◆ Extracted data:
◆ ◆ ◆ ◆
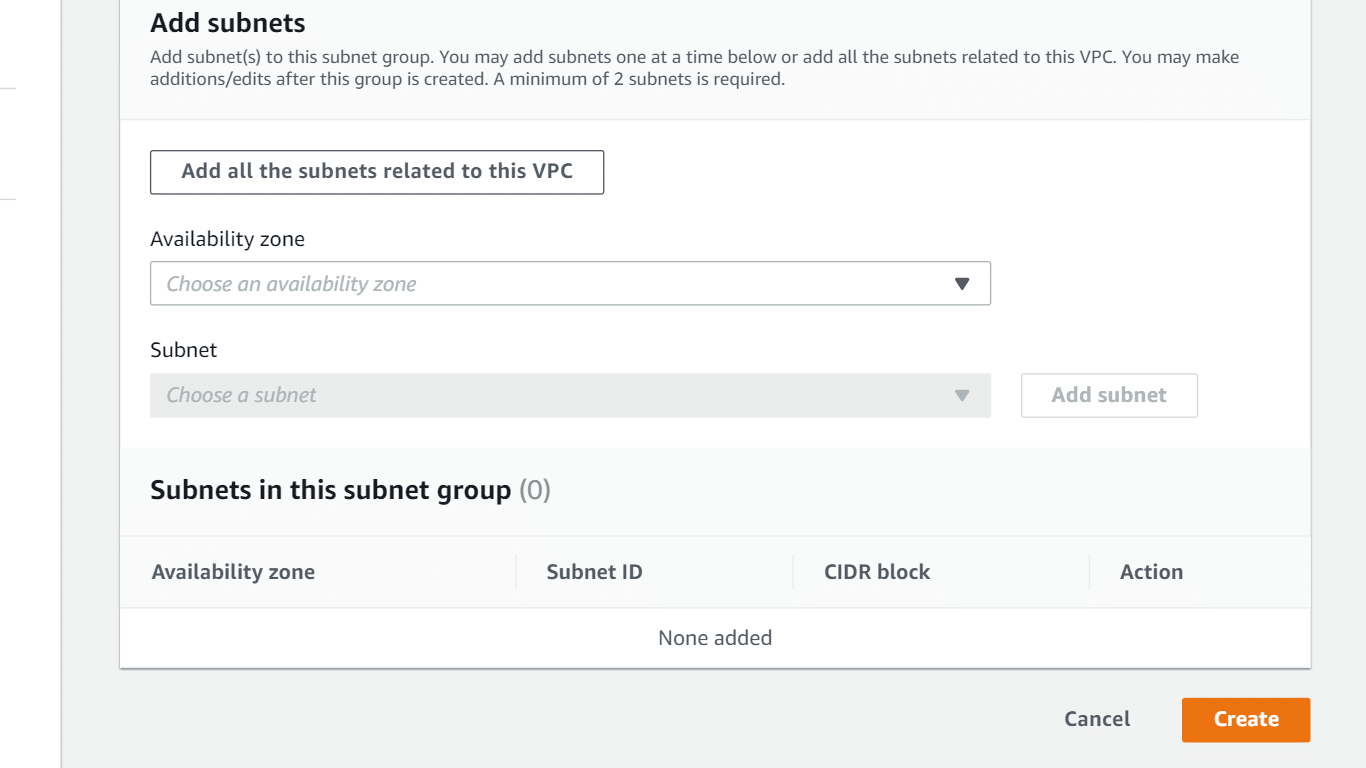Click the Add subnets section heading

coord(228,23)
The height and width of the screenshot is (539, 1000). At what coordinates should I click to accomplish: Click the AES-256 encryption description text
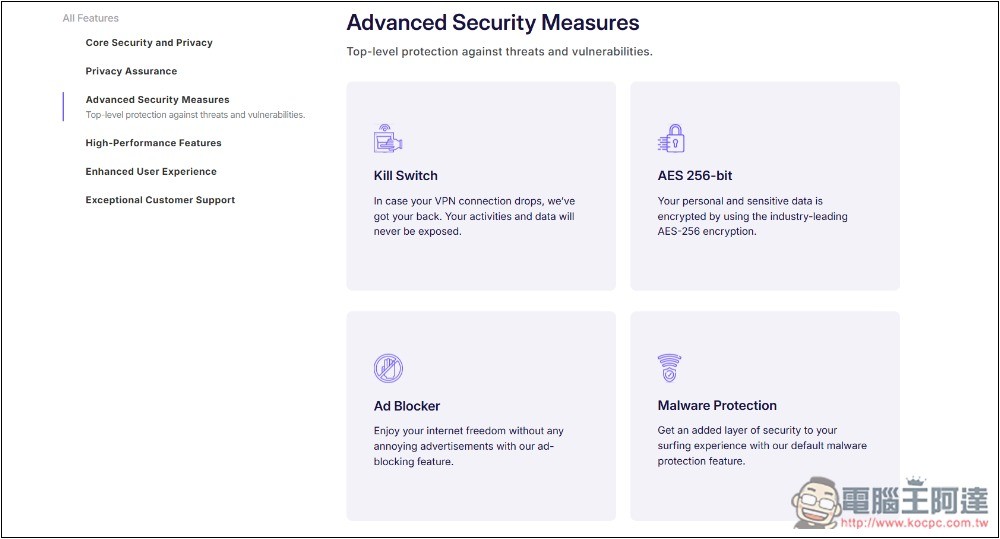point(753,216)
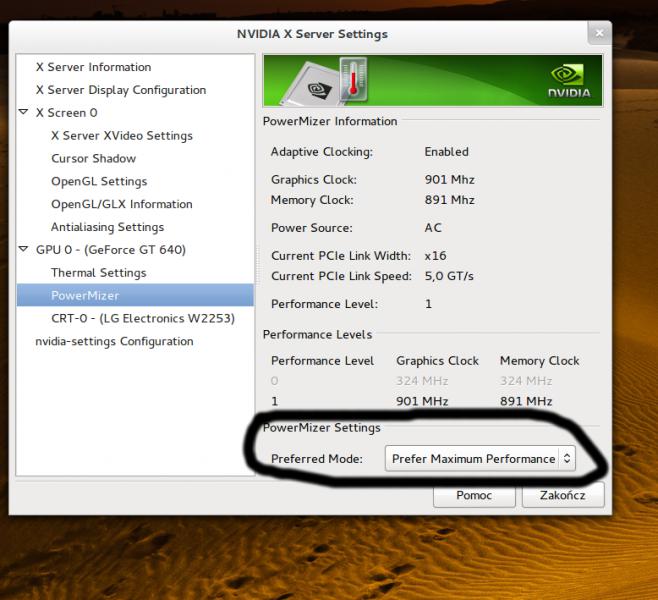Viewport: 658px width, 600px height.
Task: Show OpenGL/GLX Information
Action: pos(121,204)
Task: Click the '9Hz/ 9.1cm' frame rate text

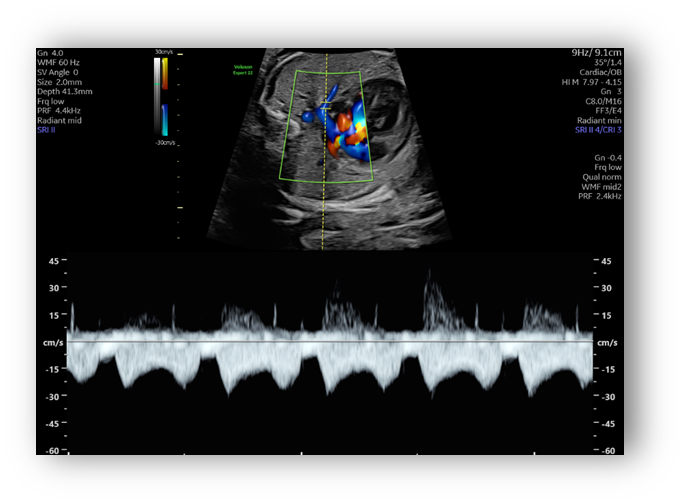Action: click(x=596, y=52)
◆ ◆ ◆ ◆
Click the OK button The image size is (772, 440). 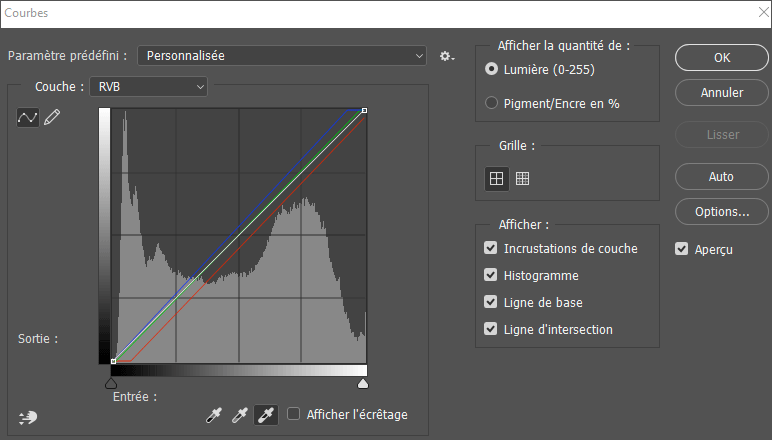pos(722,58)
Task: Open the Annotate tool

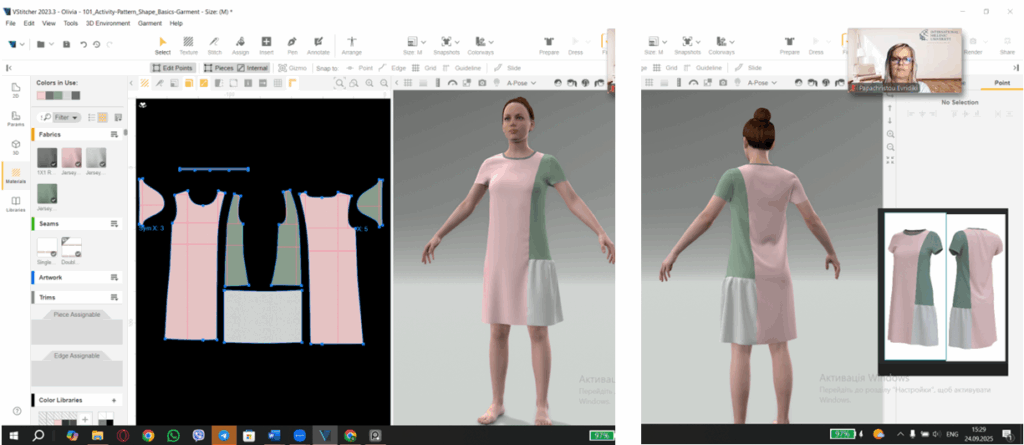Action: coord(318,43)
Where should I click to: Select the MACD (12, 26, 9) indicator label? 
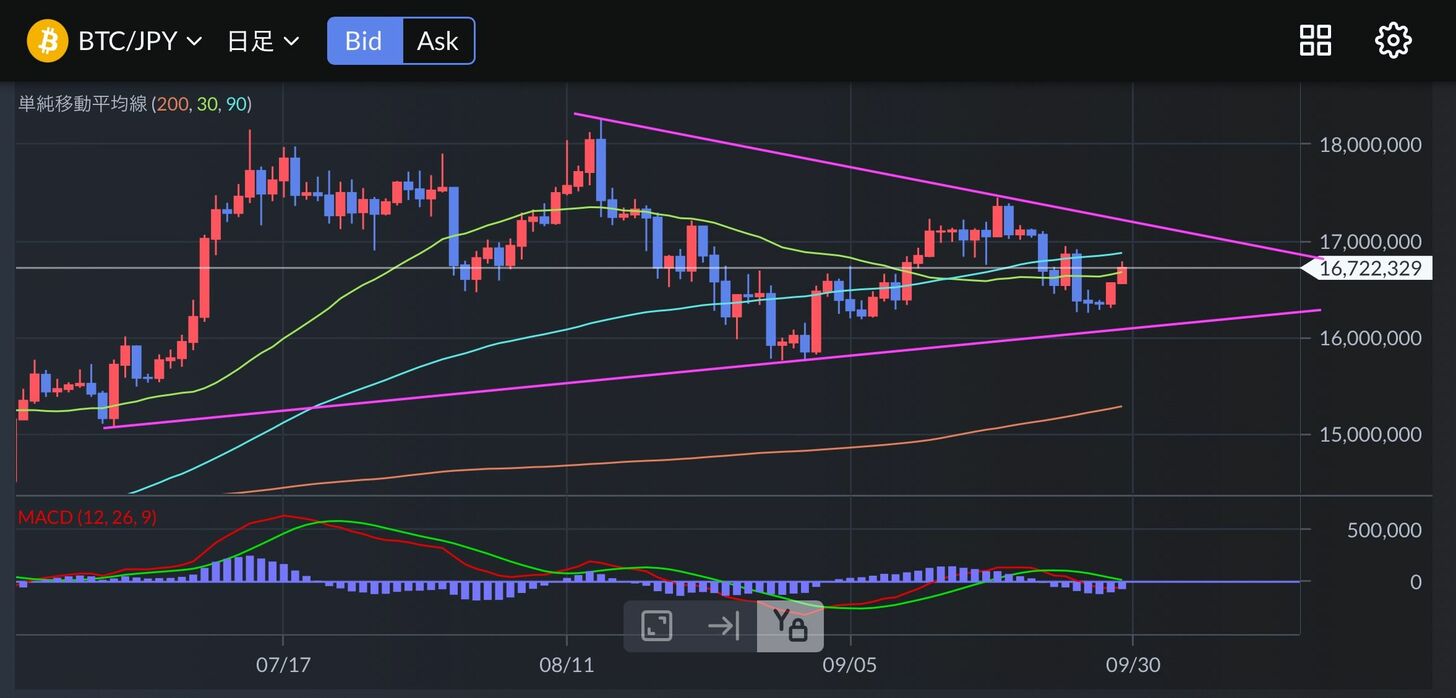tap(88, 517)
◆ ◆ ◆ ◆
◆ Stated task: Give the rows beginning at the line that contains "Where should I" and ending after the line that contains "tap(88, 517)" as a JSON list of strings, one string per line, with blank lines omitted. Leave the pictures out of the answer.

◆ Full answer:
[
  "Where should I click to: Select the MACD (12, 26, 9) indicator label? ",
  "tap(88, 517)"
]